Commonly occurring intestinal inhabitants like E. coli could also be present. Such intestinal microorganisms and the LPS enter the liver via the enterohepatic circulation and are immediately sterilized, however, oral bacteria enter the systemic circulation directly without detoxification. This is the anatomical reason why head and neck infections spread to the whole body and reaction products accumulate in the kidneys [21,22,23,24,25,26,27]. We recently reported that the glomerular endothelium expresses TLR2/4 in diabetic mice, and that the TLR2/4-ligand P. gingivalis LPS is a cause of glomerulosclerosis in diabetic mice with the accumulation of type 1 collagen and inflammatory cytokines in the glomeruli [28,29,30]. As nephritis progresses, the SGLT2 accumulates without being metabolized due to renal dysfunction and proinflammatory cytokines like IL-6 and TNF-α induce SGLT2 expression in diabetic kidneys [39,40,41]. Since the expression of SGLT2 is increased in diabetic patients with persistent hyperglycemia and in patients with diabetic nephropathy, it is thought that renal glucose reabsorption by SGLT2 is a serious factor in exacerbating diabetes and that SGLT2 inhibitors are useful to prevent the development of diabetes complications [31,32,33,34]. It may be postulated that under diabetic conditions renal inflammatory events to P. gingivalis like the TLR recognition induce the production of inflammatory cytokines and progressively accelerate the abnormal expression of SGLT2 in glomeruli, renal proximal tubules, intertubular spaces of the renal parenchyma, and in the peritubular capillaries.

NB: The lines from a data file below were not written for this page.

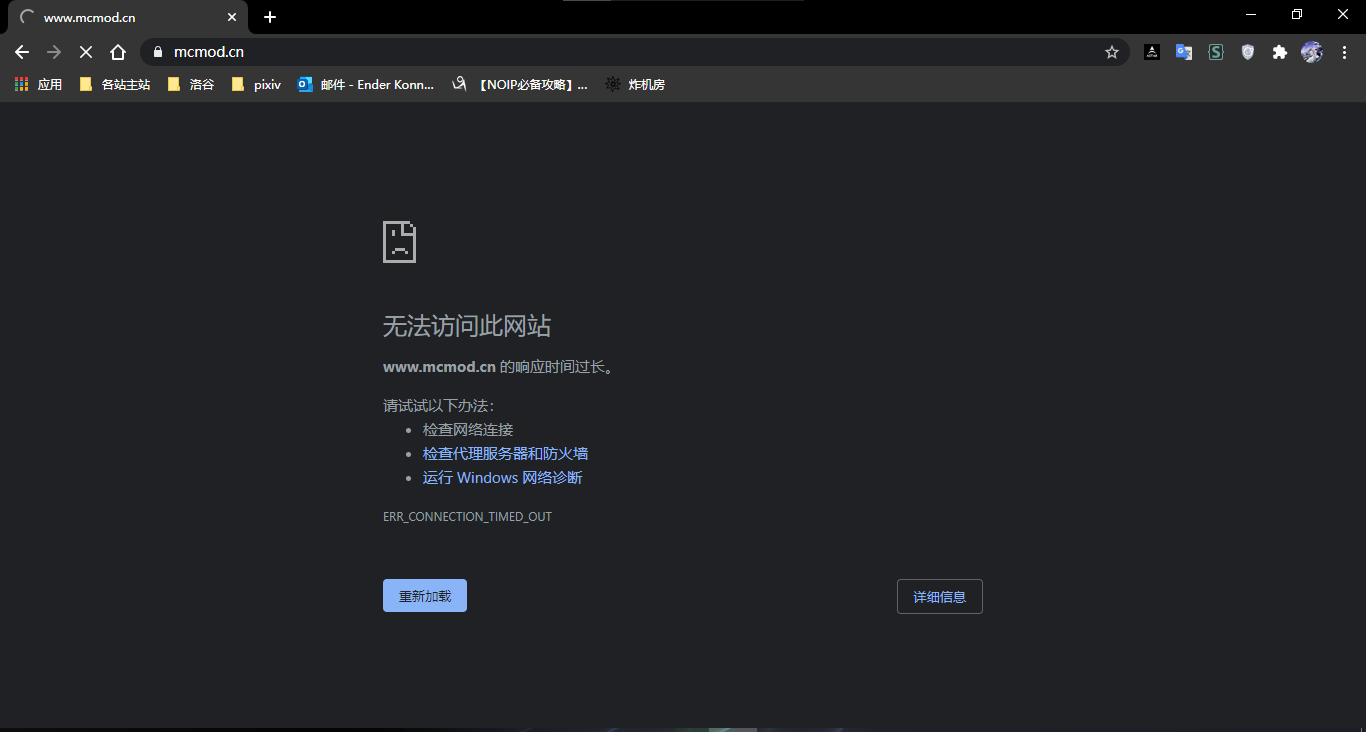Click the black ad-blocker extension icon
This screenshot has width=1366, height=732.
[x=1152, y=51]
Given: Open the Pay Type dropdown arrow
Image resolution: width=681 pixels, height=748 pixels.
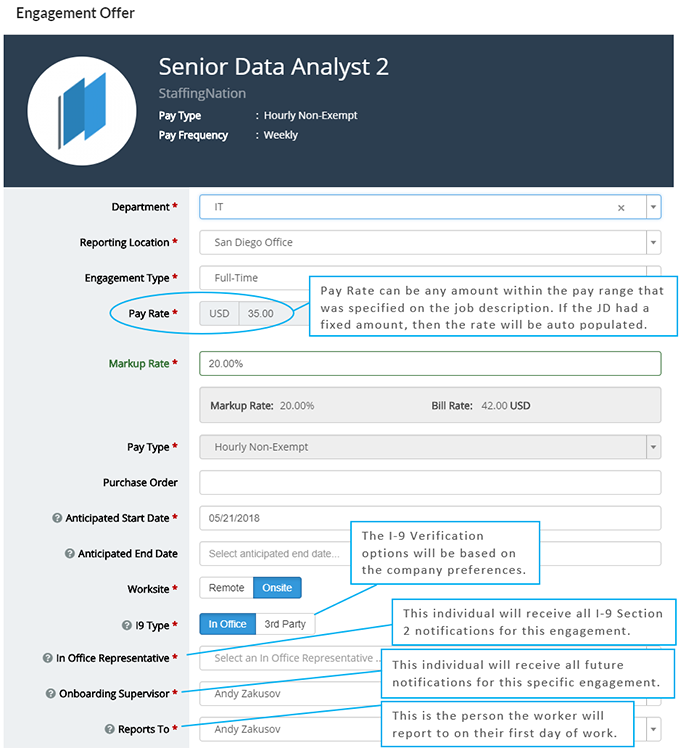Looking at the screenshot, I should pyautogui.click(x=653, y=447).
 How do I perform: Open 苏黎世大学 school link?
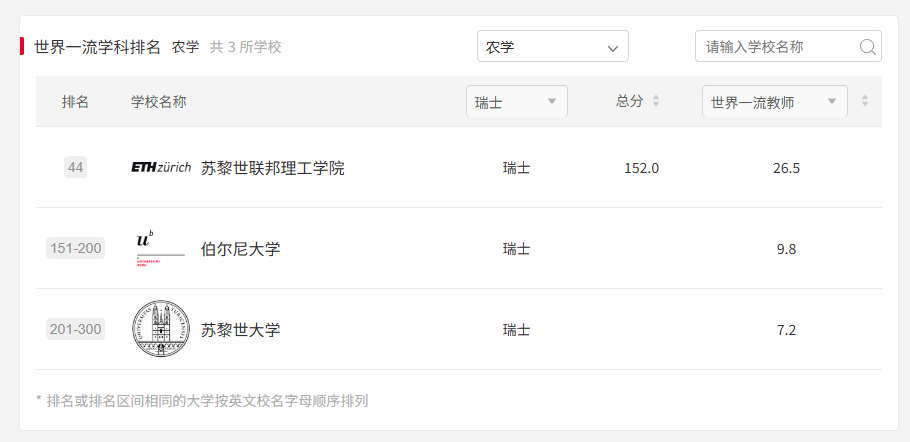[x=240, y=329]
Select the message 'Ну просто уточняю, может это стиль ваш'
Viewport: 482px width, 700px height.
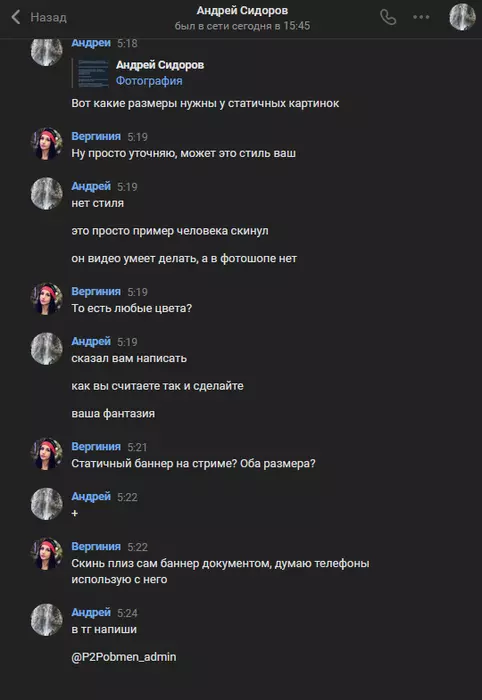coord(183,154)
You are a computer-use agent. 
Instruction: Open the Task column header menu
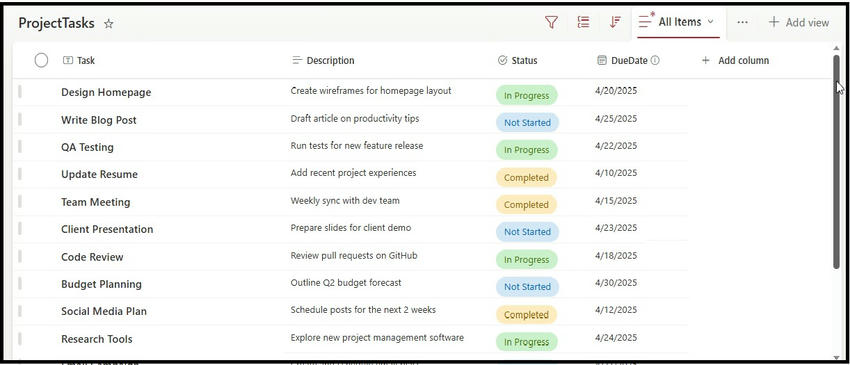pyautogui.click(x=79, y=60)
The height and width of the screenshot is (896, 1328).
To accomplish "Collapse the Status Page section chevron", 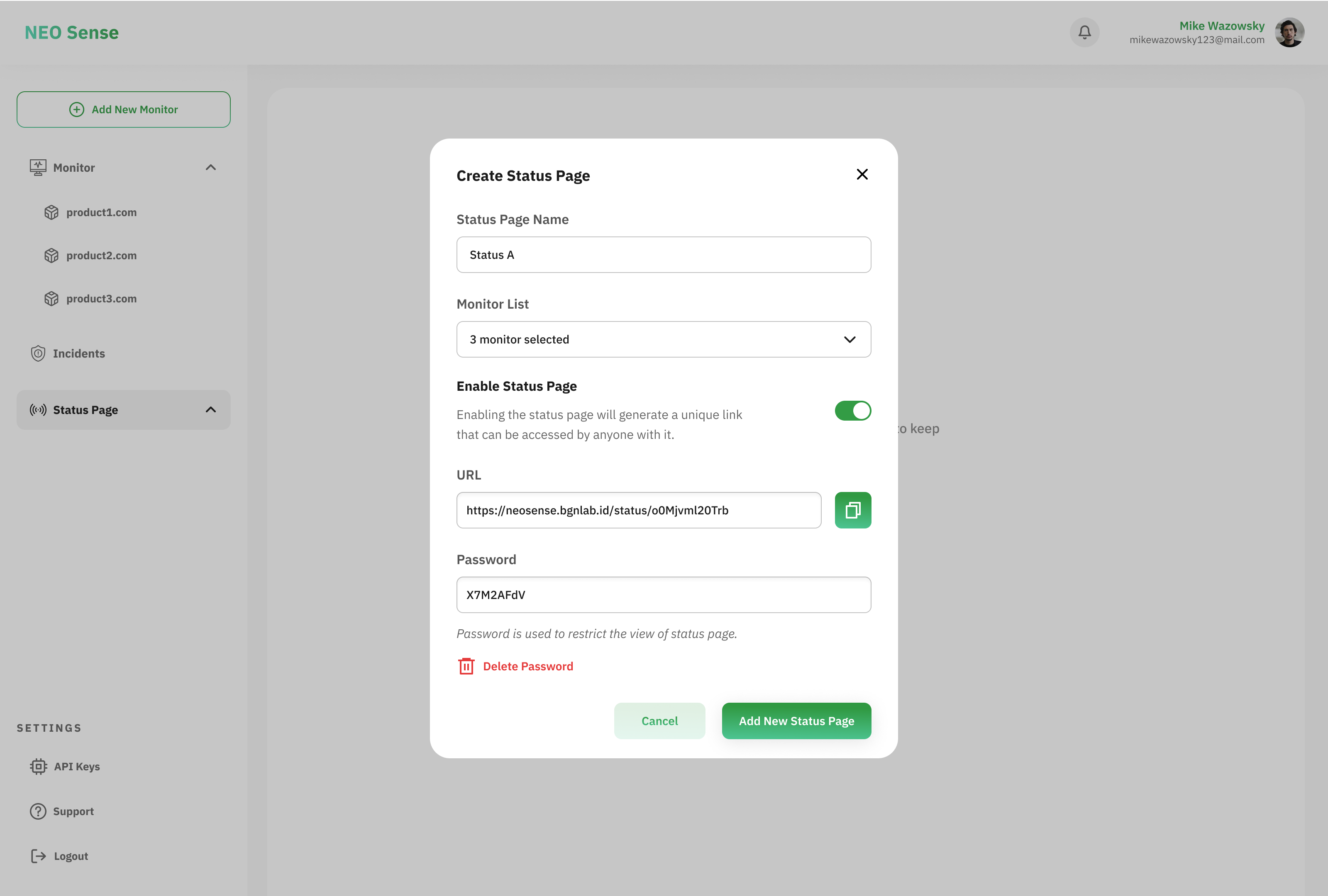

Altogether this could suggest that the periodontal pathogen Pg-LPS causes the nephropathy in diabetic patients via TLR expressed by glomerular vascular endothelial cells. Further, the production of inflammatory cytokines by Pg-LPS may increase the SGLT2 expression in renal tubules and exacerbate diabetes.

Conclusions

The results here suggest that renal inflammatory events by P. gingivalis like TLR recognition induce the production of inflammatory cytokines and progressively accelerate the inflammatory overexpression of SGLT2 in the renal proximal tubules under diabetic conditions. Our results suggest that periodontitis could be an exacerbating factor in both diabetic nephropathy as well as in diabetes.